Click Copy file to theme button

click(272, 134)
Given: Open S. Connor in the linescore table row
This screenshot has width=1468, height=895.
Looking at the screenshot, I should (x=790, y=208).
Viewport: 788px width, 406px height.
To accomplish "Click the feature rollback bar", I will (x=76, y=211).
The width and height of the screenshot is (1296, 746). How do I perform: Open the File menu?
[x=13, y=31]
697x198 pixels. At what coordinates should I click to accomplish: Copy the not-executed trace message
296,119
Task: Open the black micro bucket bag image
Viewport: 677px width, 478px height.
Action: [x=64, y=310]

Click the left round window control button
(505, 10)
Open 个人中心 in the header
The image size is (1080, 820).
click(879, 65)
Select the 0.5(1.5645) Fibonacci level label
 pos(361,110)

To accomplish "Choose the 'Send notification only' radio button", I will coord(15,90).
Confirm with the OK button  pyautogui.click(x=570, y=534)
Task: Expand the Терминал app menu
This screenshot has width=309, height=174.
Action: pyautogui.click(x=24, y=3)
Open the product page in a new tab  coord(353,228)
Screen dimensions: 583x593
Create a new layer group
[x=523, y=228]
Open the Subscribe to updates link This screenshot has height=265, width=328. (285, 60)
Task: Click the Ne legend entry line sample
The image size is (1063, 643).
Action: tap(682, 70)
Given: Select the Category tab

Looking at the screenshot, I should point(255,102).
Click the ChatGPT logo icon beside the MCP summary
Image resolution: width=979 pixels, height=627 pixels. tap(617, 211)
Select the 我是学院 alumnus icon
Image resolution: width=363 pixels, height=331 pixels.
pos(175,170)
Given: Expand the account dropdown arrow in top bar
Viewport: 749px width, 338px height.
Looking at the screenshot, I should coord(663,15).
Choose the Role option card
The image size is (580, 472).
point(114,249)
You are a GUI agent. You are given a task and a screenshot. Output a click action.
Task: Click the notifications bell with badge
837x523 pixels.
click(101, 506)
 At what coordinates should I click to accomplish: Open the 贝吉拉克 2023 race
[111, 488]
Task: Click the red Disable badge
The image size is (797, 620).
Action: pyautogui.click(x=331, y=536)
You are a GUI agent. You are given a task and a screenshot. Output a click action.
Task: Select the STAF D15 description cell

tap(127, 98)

═══

TO DO:
Rewrite all of the records above with every "Viewport" replaced by "Window", leaving everything else unchanged.

COMPLETE OUTPUT:
Click Copy file to theme button

click(272, 134)
Given: Open S. Connor in the linescore table row
This screenshot has width=1468, height=895.
Looking at the screenshot, I should (x=790, y=208).
Window: 788px width, 406px height.
To accomplish "Click the feature rollback bar", I will (x=76, y=211).
The width and height of the screenshot is (1296, 746). How do I perform: Open the File menu?
[x=13, y=31]
697x198 pixels. At what coordinates should I click to accomplish: Copy the not-executed trace message
296,119
Task: Open the black micro bucket bag image
Window: 677px width, 478px height.
Action: [x=64, y=310]

Click the left round window control button
(505, 10)
Open 个人中心 in the header
The image size is (1080, 820).
click(879, 65)
Select the 0.5(1.5645) Fibonacci level label
 pos(361,110)

To accomplish "Choose the 'Send notification only' radio button", I will coord(15,90).
Confirm with the OK button  pyautogui.click(x=570, y=534)
Task: Expand the Терминал app menu
This screenshot has width=309, height=174.
Action: pyautogui.click(x=24, y=3)
Open the product page in a new tab  coord(353,228)
Screen dimensions: 583x593
Create a new layer group
[x=523, y=228]
Open the Subscribe to updates link This screenshot has height=265, width=328. (285, 60)
Task: Click the Ne legend entry line sample
The image size is (1063, 643).
Action: tap(682, 70)
Given: Select the Category tab

Looking at the screenshot, I should point(255,102).
Click the ChatGPT logo icon beside the MCP summary
Image resolution: width=979 pixels, height=627 pixels. tap(617, 211)
Select the 我是学院 alumnus icon
Image resolution: width=363 pixels, height=331 pixels.
pos(175,170)
Given: Expand the account dropdown arrow in top bar
Window: 749px width, 338px height.
Looking at the screenshot, I should coord(663,15).
Choose the Role option card
The image size is (580, 472).
point(114,249)
You are a GUI agent. You are given a task and a screenshot. Output a click action.
Task: Click the notifications bell with badge
837x523 pixels.
click(101, 506)
 At what coordinates should I click to accomplish: Open the 贝吉拉克 2023 race
[111, 488]
Task: Click the red Disable badge
The image size is (797, 620).
Action: pyautogui.click(x=331, y=536)
You are a GUI agent. You are given a task and a screenshot. Output a click action.
Task: Select the STAF D15 description cell

tap(127, 98)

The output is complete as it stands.